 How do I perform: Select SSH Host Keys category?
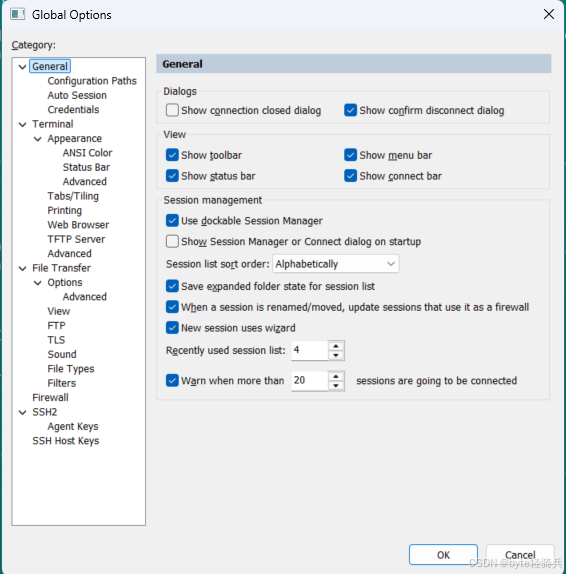click(66, 441)
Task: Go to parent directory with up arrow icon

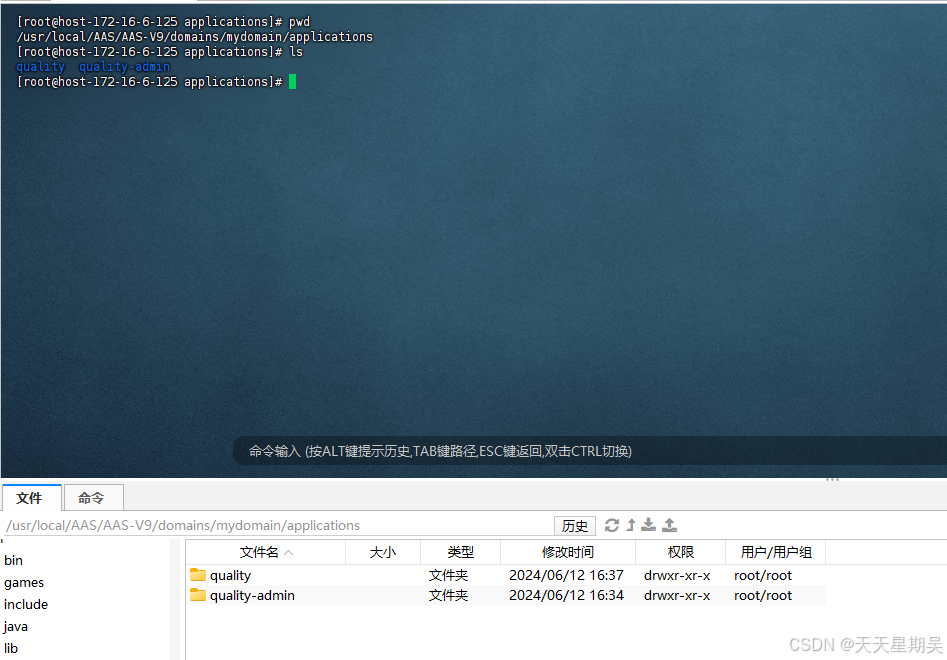Action: pos(630,525)
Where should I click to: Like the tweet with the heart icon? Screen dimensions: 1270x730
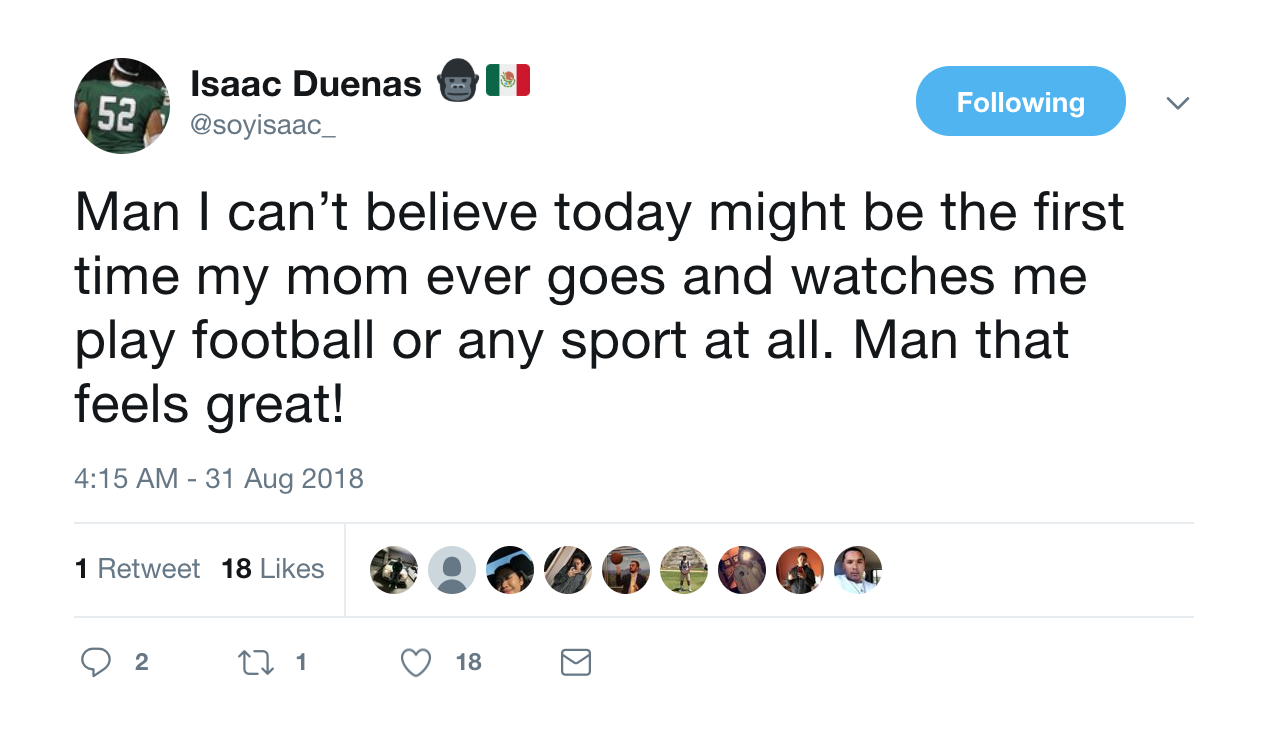pyautogui.click(x=415, y=662)
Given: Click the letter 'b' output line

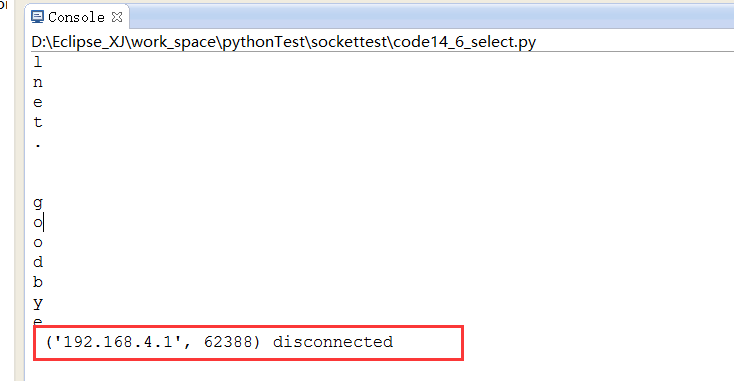Looking at the screenshot, I should click(x=38, y=282).
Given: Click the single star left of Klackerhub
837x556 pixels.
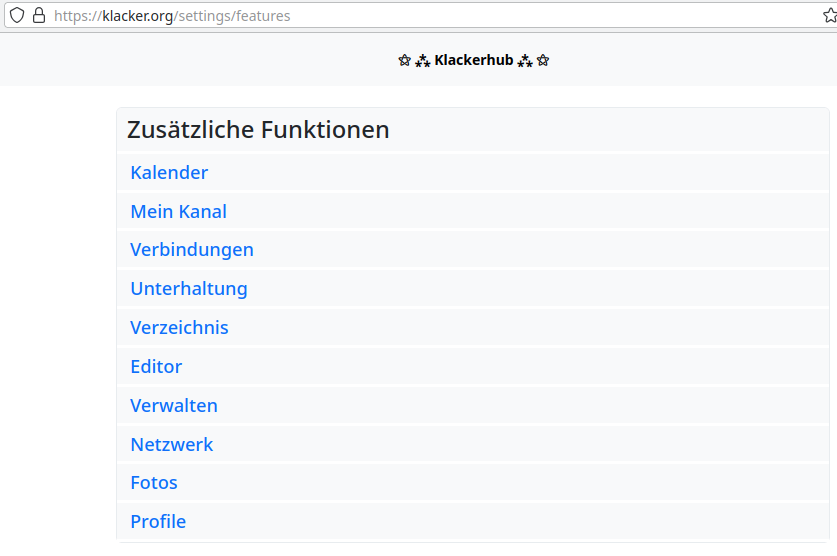Looking at the screenshot, I should point(404,61).
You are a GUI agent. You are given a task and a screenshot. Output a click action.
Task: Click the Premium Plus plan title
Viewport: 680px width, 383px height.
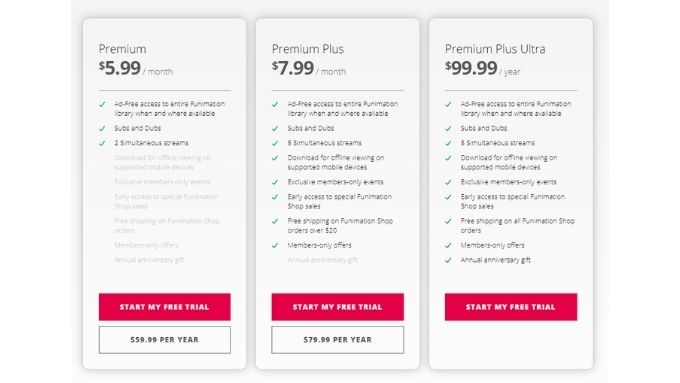[x=308, y=49]
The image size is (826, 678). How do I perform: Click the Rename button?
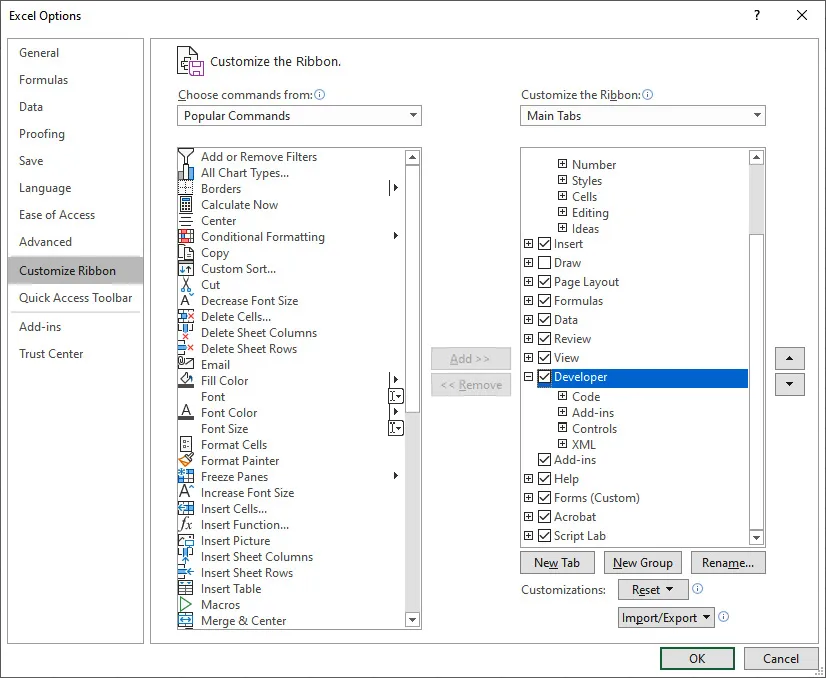pos(728,562)
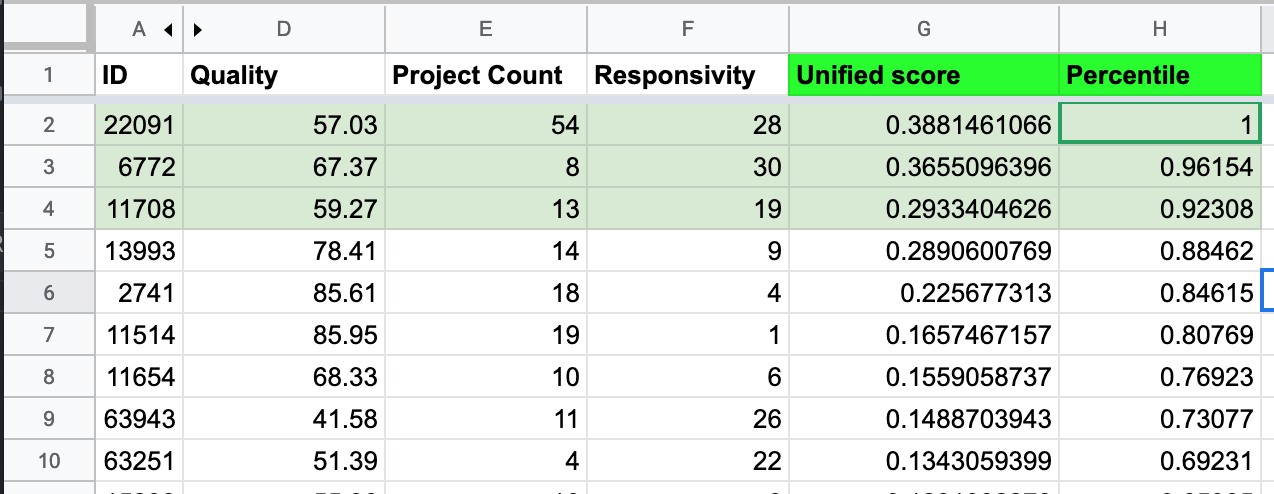The width and height of the screenshot is (1274, 494).
Task: Select column H header
Action: [1159, 30]
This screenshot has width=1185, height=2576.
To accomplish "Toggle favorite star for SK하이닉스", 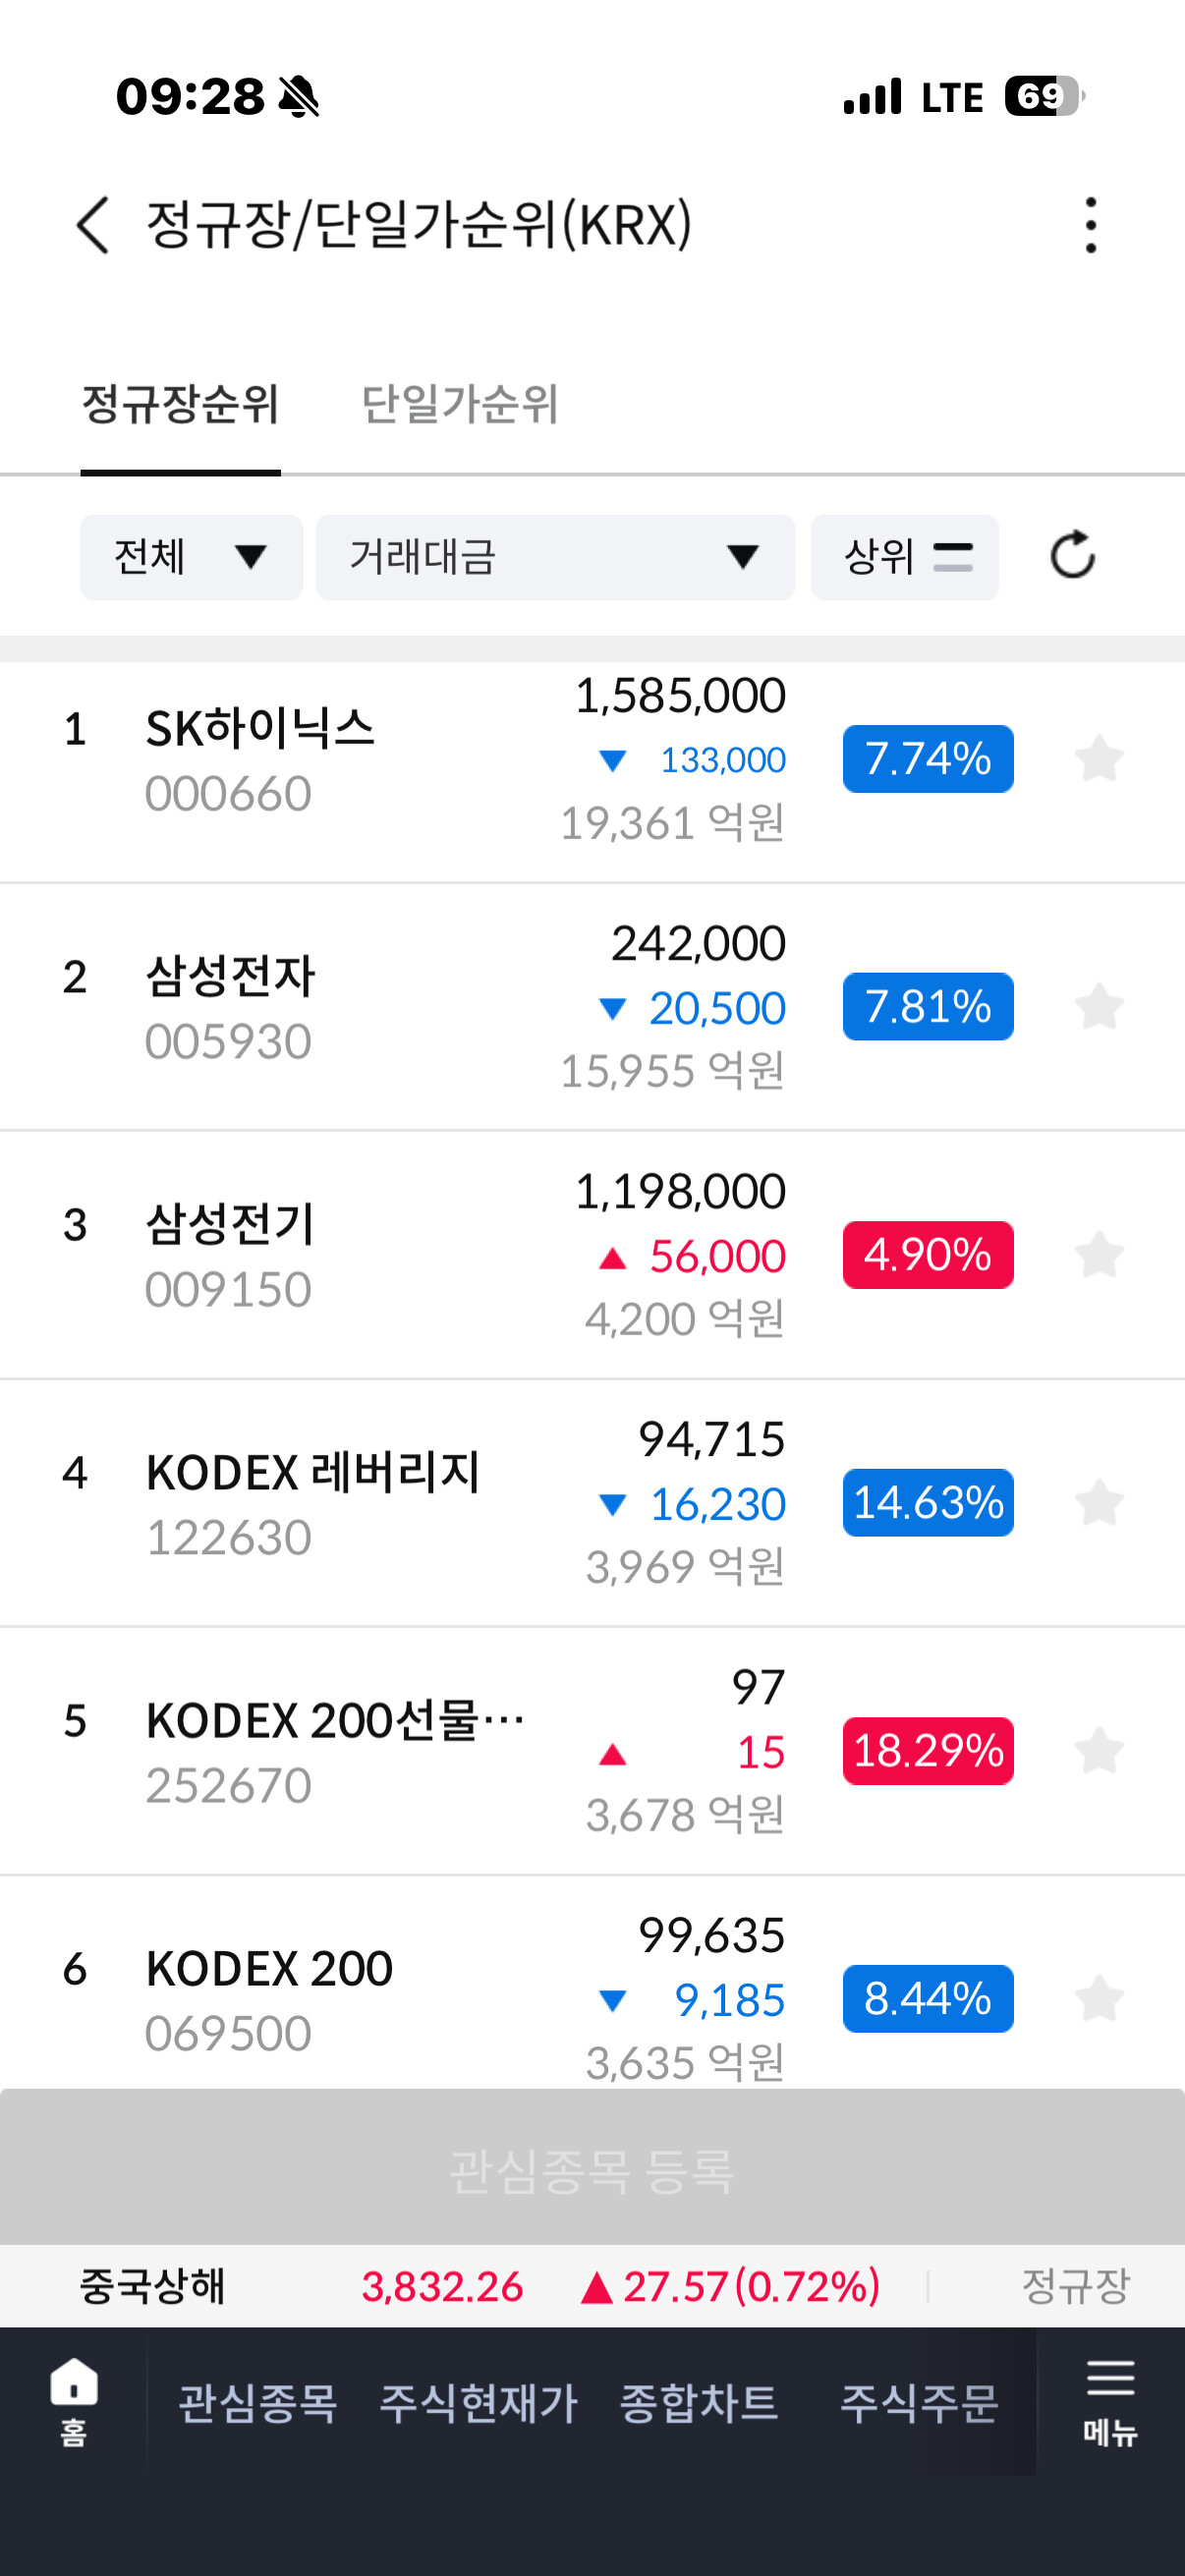I will (1099, 759).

_ _ _ _ _

→ What the exercise asks
Copy the data from the line containing "Task: Go to" through the line containing "Looking at the screenshot, I should click(x=38, y=282).", including both of those lines, and leave out the pictures.

→ Result of this task
Task: Go to parent directory with up arrow icon

Action: pos(630,525)
Where should I click to: Like the tweet with the heart icon? Screen dimensions: 1270x730
pyautogui.click(x=415, y=662)
Given: Click the letter 'b' output line

Looking at the screenshot, I should click(x=38, y=282).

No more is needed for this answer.